I have not been around these parts much in the last several months. My last entry was a somber tale about the loss of a distant loved one, intend to memorialize and to encourage people to take the opportunity to catch up with old friends at reunions. It was just a few months ago that I was writing here regularly about the chaos of our lives, but eventually I had to step away. Things really started to pick up, and I couldn’t keep with with everything and muster the energy to write about it at the end of the week.
So I thought I owe an explanation. Or at least a worthy update.
Its summer here, meaning that school is out and I am home taking care of two little boys who want nothing more than to eat all of the sugar in the house and go swimming every single day. I don’t really like swimming, especially with two little ones who can’t swim. I’m not sure I am a strong enough swimmer to rescue 2 little ones if the need arises. I am trying to restrict their sugar intake, but it is not always easy, especially when they won’t eat much else. The good news is that in one month I’ll be back on my original schedule of waking up entirely too early to get my big boy to school, and having most of the day to try and manage the house with just one needy toddler, who still needs potty training and to learn to sleep in his own bed. That arrangement won’t last through the end of the year because…
We’re having another baby!
Yes, it’s another boy, and he is due November 27th, which is Thanksgiving here in the US. If his last ultrasound is any indication, he will come out a little butterball just like his older brother Archer and his daddy. Hopefully he won’t stay in there roasting and fattening up for too long after his due date, because Mama is planning a med-free delivery at a free-standing birth center. Please little Bean Bun, cooperate and make things easy on me!
After having gone through 2 losses, I feel very blessed to have this little one growing and thriving inside of me. It wasn’t easy in the beginning, as I was pretty sick starting from the end of week 4 until almost week 12, by far the longest time I have been sick during a pregnancy. Sure, I might have thought “wouldn’t it be great if it were a girl this time?” but it really doesn’t matter. I’m blessed to have been able to make three beautiful little babies. Besides, I have known since I found out about this little bean that it was more than likely a boy. I make boys. Vance, with his giant, glorious, red beard, makes boys. We make amazingly sweet, devastatingly handsome, charming boys. Somebody has to, right?
I am now 5 1/2 months into this pregnancy, and I am mostly just exhausted. That can be at least partially attributed to the other 2 little ones I chase after all day long. Right now we’re doing our best to ready the house for the new addition by repairing holes left in the walls by rambunctious little boys, and painting the walls in their bedroom and playroom. We aren’t decorating a nursery. We have learned from the last 2 babies that co-sleeping and breastfeeding work best for us, so having everything available right next to our bed is the way to go here. We aren’t even bothering with a crib, but with a pack n play, and some small pieces like a rock n play, a swing, and a travel system. We have obviously not needed to buy much in the way of clothes, as I am an expert in the ways of organizing and storing potential hand-me-downs. He is pretty much set for his first 6 months of life.

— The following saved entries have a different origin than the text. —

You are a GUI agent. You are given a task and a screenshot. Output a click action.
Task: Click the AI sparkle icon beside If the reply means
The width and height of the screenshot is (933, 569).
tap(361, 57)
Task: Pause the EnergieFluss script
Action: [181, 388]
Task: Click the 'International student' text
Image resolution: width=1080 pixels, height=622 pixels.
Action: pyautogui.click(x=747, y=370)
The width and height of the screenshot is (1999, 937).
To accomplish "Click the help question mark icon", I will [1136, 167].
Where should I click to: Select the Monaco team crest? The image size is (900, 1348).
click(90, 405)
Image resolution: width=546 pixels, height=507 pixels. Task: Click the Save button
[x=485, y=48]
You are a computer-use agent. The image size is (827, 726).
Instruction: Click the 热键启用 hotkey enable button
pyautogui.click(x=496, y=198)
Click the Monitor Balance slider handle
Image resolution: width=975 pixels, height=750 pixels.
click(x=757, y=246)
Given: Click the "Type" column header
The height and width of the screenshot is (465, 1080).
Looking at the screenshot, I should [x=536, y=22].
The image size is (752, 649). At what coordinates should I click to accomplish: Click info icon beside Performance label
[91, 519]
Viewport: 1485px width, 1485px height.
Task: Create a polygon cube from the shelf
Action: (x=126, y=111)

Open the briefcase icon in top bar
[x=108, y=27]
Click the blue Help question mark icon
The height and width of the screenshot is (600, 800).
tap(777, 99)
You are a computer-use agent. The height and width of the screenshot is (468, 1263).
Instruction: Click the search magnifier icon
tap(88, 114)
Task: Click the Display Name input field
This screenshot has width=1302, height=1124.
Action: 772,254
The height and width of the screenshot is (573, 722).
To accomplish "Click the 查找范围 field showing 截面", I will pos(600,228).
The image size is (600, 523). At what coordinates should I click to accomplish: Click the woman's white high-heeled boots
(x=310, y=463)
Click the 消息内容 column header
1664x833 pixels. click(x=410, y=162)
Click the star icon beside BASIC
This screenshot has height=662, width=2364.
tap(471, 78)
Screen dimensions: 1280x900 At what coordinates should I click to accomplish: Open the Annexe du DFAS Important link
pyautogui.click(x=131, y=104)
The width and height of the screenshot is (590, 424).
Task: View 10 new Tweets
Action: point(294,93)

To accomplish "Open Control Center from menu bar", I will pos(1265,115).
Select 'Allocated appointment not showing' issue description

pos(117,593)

There is so much more to talk about besides just the excitement of waiting for our newest addition, like how Deven blew through kindergarten like it was nothing, and will officially be a first grader in a month! And then a couple of weeks after that, he’ll be turning 7 years old. He finished a season of baseball earlier this year, and is now hoping to attempt basketball in the fall. As we await the arrival of a new boy, we watch another continue to grow. Its completely bittersweet. Honestly, I worry about how I’ll feel watching my youngest grow. I am not sure I’ll ever not want to have a baby either on the way or in my arms. Eventually I’ll have to stop, but for now, I’m in the moment, enjoying my fertility.